No time, opportunity or inclination for another relationship at this point, and it's only in the last few months, now the practical side of it is over, that the emotional impact of what went on in our marriage and the process of getting out if it has really started to emerge, in the form of what I can only describe as something that feels like PTSD combined with rock bottom self esteem. I've just been referred for 1-2-1 counselling and put on an online support programme in the meantime.

I suspect it'll be another year or two before I feel completely 'healed '. Someone told me at the time to allow a month for every year of marriage. Based on my experience I'd say you need to take that from the divorce and all other arrangements being final, not from when the marriage broke down.

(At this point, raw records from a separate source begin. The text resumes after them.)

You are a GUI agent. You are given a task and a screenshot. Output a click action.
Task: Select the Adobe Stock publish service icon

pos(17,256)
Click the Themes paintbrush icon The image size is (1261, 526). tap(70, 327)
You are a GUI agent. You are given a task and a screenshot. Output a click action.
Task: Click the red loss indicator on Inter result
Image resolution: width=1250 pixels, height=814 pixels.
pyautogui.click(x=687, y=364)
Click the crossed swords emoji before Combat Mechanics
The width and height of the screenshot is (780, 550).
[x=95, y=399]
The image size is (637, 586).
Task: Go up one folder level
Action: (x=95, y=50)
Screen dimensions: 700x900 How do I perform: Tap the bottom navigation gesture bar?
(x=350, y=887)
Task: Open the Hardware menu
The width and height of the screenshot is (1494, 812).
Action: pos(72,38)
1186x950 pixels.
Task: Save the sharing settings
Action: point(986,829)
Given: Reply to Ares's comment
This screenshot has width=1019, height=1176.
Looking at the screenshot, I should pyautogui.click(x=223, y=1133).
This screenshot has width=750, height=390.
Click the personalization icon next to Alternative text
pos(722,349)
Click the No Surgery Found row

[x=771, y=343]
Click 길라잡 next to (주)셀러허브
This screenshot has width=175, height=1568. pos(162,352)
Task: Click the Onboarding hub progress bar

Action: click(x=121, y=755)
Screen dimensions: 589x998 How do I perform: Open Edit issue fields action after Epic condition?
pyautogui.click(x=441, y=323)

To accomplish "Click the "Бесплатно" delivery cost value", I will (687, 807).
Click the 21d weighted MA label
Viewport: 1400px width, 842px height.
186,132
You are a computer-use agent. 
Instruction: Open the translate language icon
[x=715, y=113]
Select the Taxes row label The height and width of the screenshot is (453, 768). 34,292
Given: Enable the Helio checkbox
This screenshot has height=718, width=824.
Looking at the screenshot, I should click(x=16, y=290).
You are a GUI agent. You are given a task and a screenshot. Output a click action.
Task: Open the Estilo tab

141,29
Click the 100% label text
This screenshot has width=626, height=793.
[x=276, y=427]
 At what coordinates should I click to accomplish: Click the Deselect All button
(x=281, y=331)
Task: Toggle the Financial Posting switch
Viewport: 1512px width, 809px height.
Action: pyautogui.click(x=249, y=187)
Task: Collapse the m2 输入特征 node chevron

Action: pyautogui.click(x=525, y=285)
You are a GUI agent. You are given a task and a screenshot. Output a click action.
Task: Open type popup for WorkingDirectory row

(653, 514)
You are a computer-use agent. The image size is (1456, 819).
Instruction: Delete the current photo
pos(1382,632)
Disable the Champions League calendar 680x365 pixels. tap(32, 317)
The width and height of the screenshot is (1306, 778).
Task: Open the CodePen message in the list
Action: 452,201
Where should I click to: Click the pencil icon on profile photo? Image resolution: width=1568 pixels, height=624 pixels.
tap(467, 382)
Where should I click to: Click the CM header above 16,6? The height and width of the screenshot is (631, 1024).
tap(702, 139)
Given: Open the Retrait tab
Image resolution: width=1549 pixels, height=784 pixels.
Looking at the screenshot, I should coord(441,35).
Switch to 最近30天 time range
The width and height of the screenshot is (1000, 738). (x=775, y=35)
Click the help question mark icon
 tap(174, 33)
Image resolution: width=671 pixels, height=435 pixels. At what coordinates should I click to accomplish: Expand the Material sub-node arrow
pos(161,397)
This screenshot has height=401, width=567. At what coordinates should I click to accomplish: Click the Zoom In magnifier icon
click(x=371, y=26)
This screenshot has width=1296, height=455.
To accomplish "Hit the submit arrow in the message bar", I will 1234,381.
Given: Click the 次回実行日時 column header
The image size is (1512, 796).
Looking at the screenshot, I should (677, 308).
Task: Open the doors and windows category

bluetrampolines · 28/10/2018 07:46

So many of you describe my own experience. It feels like they still get to be our masters, until we get strong enough to become ourselves again. Do you think the judges know they are bad men? I used to sit in court praying that the judge knew it wasn't me.

peggyonabike · 28/10/2018 09:14

2.5 years on and I still think about the horrific fallout everyday.

I definitely think the old saying of "time heals" is very true and when I look back to this time last year, things were very different. The divorce and abuse broke me, however I'm happy now (no new partner) and the kids are finally settled.

Ex is a miserable as fuck, bloated from too much alcohol and lives alone after he kicked out shiny new woman and their new baby.

Mindfullness helped me ...as well as wine!

MintyCedric · 28/10/2018 10:20

'Thankfully' my situation was one of coercive control and emotional abuse, and once I'd made the decision there was not a lot of argument from him about the legalities although he did make the practical side of things as difficult as possible (e.g. moving in with his new partner, lying about it and then moving a couple that he knew into our family home, whilst DD and I were living in difficult curve with my elderly parents; adding debt in his name onto the mortgage current account in attempt to minimise my share of the house proceeds etc).

Still, all in all we had a much easier time than many, but I think it's very easy to just keep going and going while it's all happening and then just when you think 'whoppee, new life at last!' it all catches up with you and it's like being hit by a truck.